Item 1.01 | Entry into a Material Definitive Agreement. |
Common Stock Offering
On September 21, 2021, Bill.com Holdings, Inc. (the “Company”) entered into an underwriting agreement (the “Underwriting Agreement”) with Goldman Sachs & Co. LLC, BofA Securities, Inc., J.P. Morgan Securities LLC and Morgan Stanley & Co. LLC, as representatives of the several underwriters named therein (collectively, the “Underwriters”), relating to the public offering of up to 5,073,529 shares of the Company’s common stock, par value $0.00001 per share (the “Shares”), at a public offering price of $272.00 per share (the “Offering”). The Offering includes the exercise in full by the Underwriters of their option to purchase an additional 661,764 Shares. The Offering is being made pursuant to the Company’s shelf registration statement on Form S-3 (File No. 333-259681) previously filed with the Securities and Exchange Commission (the “SEC”), that is automatically effective under the Securities Act of 1933, as amended (the “Securities Act”) pursuant to Rule 462(e) promulgated thereunder, including the related prospectus dated September 21, 2021, as supplemented by a preliminary prospectus supplement and prospectus supplement, dated September 21, 2021, filed with the SEC pursuant to Rule 424(b) under the Securities Act. The Offering closed September 24, 2021.
The Company estimates that net proceeds from the Offering will be approximately $1.34 billion, after deducting underwriting discounts and commissions and estimated Offering expenses.
The Underwriting Agreement contains customary representations, warranties and agreements by the Company. Under the terms of the Underwriting Agreement, the Company has agreed to indemnify the Underwriters against certain liabilities.

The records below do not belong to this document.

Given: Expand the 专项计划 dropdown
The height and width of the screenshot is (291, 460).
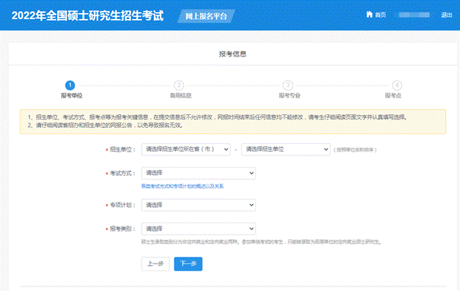Looking at the screenshot, I should point(198,205).
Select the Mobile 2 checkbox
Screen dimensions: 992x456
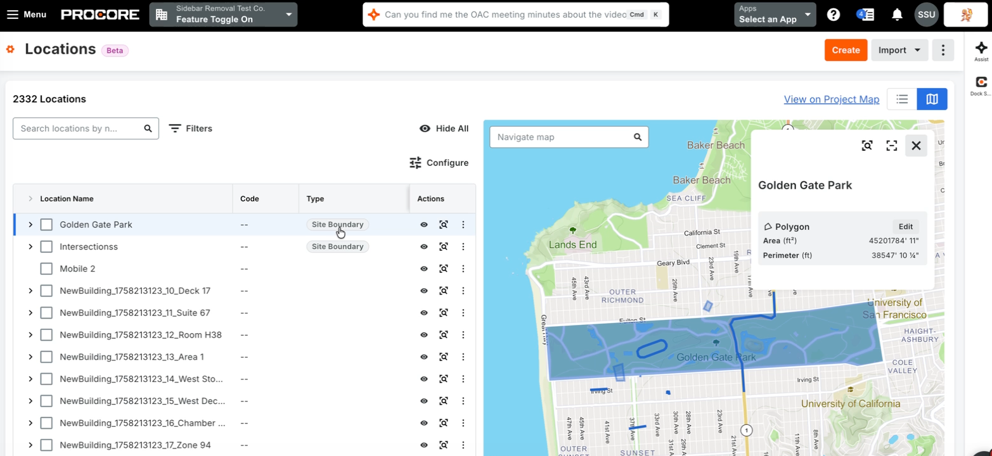tap(46, 269)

The foregoing description of the Underwriting Agreement does not purport to be complete and is qualified in its entirety by reference to the full text of the Underwriting Agreement. A copy of the Underwriting Agreement is filed with this Current Report on Form 8-K as Exhibit 1.1 and is incorporated herein by reference.

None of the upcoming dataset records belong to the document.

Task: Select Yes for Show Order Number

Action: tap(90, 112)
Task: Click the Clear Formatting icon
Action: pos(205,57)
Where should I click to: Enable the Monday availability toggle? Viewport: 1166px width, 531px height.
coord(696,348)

A copy of the opinion of Fenwick & West LLP, relating to the validity of the Shares in connection with the Offering, is filed with this Current Report on Form 8-K as Exhibit 5.1.
Unregistered Convertible Notes
On September 24, 2021, the Company completed its previously announced sale of $575 million aggregate principal amount of 0% convertible senior notes due 2027 (the “notes”), in a private placement in reliance on Section 4(a)(2) of the Securities Act, to the Initial Purchasers (as defined below) for initial resale to qualified institutional buyers pursuant to an exemption from registration provided by Rule 144A promulgated under the Securities Act, as amended. The Company sale includes the exercise in full by the Initial Purchasers of their option to purchase an additional $75.0 million aggregate principal amount of notes.
The aggregate net proceeds from the offering of the notes were approximately $560.1 million, after deducting the Initial Purchasers’ discount and estimated offering expenses payable by the Company. The Company used approximately $37.9 million of the net proceeds to pay the cost of the capped call transactions described below. The Company intends to use the remaining net proceeds from the notes offering, and the net proceeds from the Offering described above, for general corporate purposes, which may include expanding the Company’s current business through acquisitions of, or investments in, other businesses, products or technologies. However, the Company has not designated any specific uses and has no current agreements with respect to any material acquisitions or strategic transactions.